**Directions for this task**. Reproduce the items below, substituting "Return a single click action" for every occurrence of "Output a click action" and leaving all other text unchanged.

**Available data**.
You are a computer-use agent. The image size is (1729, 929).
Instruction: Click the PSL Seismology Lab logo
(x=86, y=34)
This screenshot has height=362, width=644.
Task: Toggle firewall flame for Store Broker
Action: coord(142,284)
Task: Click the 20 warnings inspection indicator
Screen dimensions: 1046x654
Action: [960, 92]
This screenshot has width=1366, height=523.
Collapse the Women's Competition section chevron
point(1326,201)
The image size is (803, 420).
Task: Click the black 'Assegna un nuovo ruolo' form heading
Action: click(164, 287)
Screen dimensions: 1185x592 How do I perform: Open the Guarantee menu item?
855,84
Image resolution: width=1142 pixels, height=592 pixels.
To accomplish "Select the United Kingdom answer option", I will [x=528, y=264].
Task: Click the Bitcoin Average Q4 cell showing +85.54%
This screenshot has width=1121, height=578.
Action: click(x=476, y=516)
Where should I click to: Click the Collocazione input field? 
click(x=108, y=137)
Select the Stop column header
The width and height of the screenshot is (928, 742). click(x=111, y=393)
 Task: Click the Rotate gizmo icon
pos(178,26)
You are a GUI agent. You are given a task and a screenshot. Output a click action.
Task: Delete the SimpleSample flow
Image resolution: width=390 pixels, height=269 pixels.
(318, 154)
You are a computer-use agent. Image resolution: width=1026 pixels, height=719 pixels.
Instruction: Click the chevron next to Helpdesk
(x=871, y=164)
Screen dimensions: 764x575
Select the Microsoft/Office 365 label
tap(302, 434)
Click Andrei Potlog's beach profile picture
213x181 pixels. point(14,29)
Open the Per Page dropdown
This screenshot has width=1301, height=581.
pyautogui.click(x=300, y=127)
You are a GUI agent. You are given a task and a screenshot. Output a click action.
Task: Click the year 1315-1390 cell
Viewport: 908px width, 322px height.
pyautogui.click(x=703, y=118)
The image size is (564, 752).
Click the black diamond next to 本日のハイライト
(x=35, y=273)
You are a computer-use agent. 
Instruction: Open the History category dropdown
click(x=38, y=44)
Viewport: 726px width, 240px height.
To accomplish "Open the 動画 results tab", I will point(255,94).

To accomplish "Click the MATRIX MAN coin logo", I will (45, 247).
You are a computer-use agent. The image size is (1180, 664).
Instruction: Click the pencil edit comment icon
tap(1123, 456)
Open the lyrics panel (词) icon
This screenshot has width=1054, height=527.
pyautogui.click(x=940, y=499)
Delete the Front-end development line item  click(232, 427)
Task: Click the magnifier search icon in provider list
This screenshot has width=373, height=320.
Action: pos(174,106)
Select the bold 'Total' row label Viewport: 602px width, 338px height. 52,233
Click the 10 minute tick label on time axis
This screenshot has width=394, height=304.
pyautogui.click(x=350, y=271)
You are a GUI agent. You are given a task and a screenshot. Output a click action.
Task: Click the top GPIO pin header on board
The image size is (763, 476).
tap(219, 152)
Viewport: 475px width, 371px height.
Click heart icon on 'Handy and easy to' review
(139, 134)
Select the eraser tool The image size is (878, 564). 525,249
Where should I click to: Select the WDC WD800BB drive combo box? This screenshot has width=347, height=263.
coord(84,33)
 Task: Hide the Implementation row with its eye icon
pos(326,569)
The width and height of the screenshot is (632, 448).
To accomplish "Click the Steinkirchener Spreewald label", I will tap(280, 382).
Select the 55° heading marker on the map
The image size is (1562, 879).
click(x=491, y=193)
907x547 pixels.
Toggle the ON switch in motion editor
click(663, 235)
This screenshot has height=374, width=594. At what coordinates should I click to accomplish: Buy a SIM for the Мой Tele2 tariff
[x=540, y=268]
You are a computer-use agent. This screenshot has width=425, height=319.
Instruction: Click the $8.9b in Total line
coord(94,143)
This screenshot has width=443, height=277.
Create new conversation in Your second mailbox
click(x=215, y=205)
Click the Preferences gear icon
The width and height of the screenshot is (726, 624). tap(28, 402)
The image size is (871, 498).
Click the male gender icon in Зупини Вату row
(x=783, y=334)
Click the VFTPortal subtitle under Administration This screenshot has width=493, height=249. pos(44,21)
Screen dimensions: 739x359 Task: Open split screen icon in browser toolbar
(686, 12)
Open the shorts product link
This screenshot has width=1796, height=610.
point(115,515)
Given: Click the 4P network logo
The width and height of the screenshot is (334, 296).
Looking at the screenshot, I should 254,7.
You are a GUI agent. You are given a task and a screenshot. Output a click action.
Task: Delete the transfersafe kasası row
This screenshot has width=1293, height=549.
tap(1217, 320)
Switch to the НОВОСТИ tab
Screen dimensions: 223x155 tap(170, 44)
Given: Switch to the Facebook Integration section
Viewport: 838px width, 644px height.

**Result for this task**.
You are a computer-use agent. The image size is (1729, 929).
Instruction: Click the PSL Seismology Lab logo
(x=86, y=34)
This screenshot has height=362, width=644.
Task: Toggle firewall flame for Store Broker
Action: coord(142,284)
Task: Click the 20 warnings inspection indicator
Screen dimensions: 1046x654
Action: [960, 92]
This screenshot has width=1366, height=523.
Collapse the Women's Competition section chevron
point(1326,201)
The image size is (803, 420).
Task: Click the black 'Assegna un nuovo ruolo' form heading
Action: click(164, 287)
Screen dimensions: 1185x592 How do I perform: Open the Guarantee menu item?
855,84
Image resolution: width=1142 pixels, height=592 pixels.
To accomplish "Select the United Kingdom answer option", I will [x=528, y=264].
Task: Click the Bitcoin Average Q4 cell showing +85.54%
This screenshot has width=1121, height=578.
Action: click(x=476, y=516)
Where should I click to: Click the Collocazione input field? 
click(x=108, y=137)
Select the Stop column header
The width and height of the screenshot is (928, 742). click(x=111, y=393)
 Task: Click the Rotate gizmo icon
pos(178,26)
You are a GUI agent. You are given a task and a screenshot. Return a single click action.
Task: Delete the SimpleSample flow
Image resolution: width=390 pixels, height=269 pixels.
(318, 154)
You are a computer-use agent. Image resolution: width=1026 pixels, height=719 pixels.
Instruction: Click the chevron next to Helpdesk
(x=871, y=164)
Screen dimensions: 764x575
Select the Microsoft/Office 365 label
tap(302, 434)
Click Andrei Potlog's beach profile picture
213x181 pixels. point(14,29)
Open the Per Page dropdown
This screenshot has width=1301, height=581.
pyautogui.click(x=300, y=127)
You are a GUI agent. You are given a task and a screenshot. Return a single click action.
Task: Click the year 1315-1390 cell
Viewport: 908px width, 322px height.
pyautogui.click(x=703, y=118)
The image size is (564, 752).
Click the black diamond next to 本日のハイライト
(x=35, y=273)
You are a computer-use agent. 
Instruction: Open the History category dropdown
click(x=38, y=44)
Viewport: 726px width, 240px height.
To accomplish "Open the 動画 results tab", I will point(255,94).

To accomplish "Click the MATRIX MAN coin logo", I will (45, 247).
You are a computer-use agent. The image size is (1180, 664).
Instruction: Click the pencil edit comment icon
tap(1123, 456)
Open the lyrics panel (词) icon
This screenshot has width=1054, height=527.
pyautogui.click(x=940, y=499)
Delete the Front-end development line item  click(232, 427)
Task: Click the magnifier search icon in provider list
This screenshot has width=373, height=320.
Action: pos(174,106)
Select the bold 'Total' row label Viewport: 602px width, 338px height. 52,233
Click the 10 minute tick label on time axis
This screenshot has width=394, height=304.
pyautogui.click(x=350, y=271)
You are a GUI agent. You are given a task and a screenshot. Return a single click action.
Task: Click the top GPIO pin header on board
The image size is (763, 476).
tap(219, 152)
Viewport: 475px width, 371px height.
Click heart icon on 'Handy and easy to' review
(139, 134)
Select the eraser tool The image size is (878, 564). 525,249
Where should I click to: Select the WDC WD800BB drive combo box? This screenshot has width=347, height=263.
coord(84,33)
 Task: Hide the Implementation row with its eye icon
pos(326,569)
The width and height of the screenshot is (632, 448).
To accomplish "Click the Steinkirchener Spreewald label", I will tap(280, 382).
Select the 55° heading marker on the map
The image size is (1562, 879).
click(x=491, y=193)
907x547 pixels.
Toggle the ON switch in motion editor
click(663, 235)
This screenshot has height=374, width=594. At what coordinates should I click to accomplish: Buy a SIM for the Мой Tele2 tariff
[x=540, y=268]
You are a computer-use agent. This screenshot has width=425, height=319.
Instruction: Click the $8.9b in Total line
coord(94,143)
This screenshot has width=443, height=277.
Create new conversation in Your second mailbox
click(x=215, y=205)
Click the Preferences gear icon
The width and height of the screenshot is (726, 624). tap(28, 402)
The image size is (871, 498).
Click the male gender icon in Зупини Вату row
(x=783, y=334)
Click the VFTPortal subtitle under Administration This screenshot has width=493, height=249. pos(44,21)
Screen dimensions: 739x359 Task: Open split screen icon in browser toolbar
(686, 12)
Open the shorts product link
This screenshot has width=1796, height=610.
point(115,515)
Given: Click the 4P network logo
The width and height of the screenshot is (334, 296).
Looking at the screenshot, I should 254,7.
You are a GUI agent. You are given a task and a screenshot. Return a single click action.
Task: Delete the transfersafe kasası row
This screenshot has width=1293, height=549.
tap(1217, 320)
Switch to the НОВОСТИ tab
Screen dimensions: 223x155 tap(170, 44)
Given: Switch to the Facebook Integration section
Viewport: 838px width, 644px height.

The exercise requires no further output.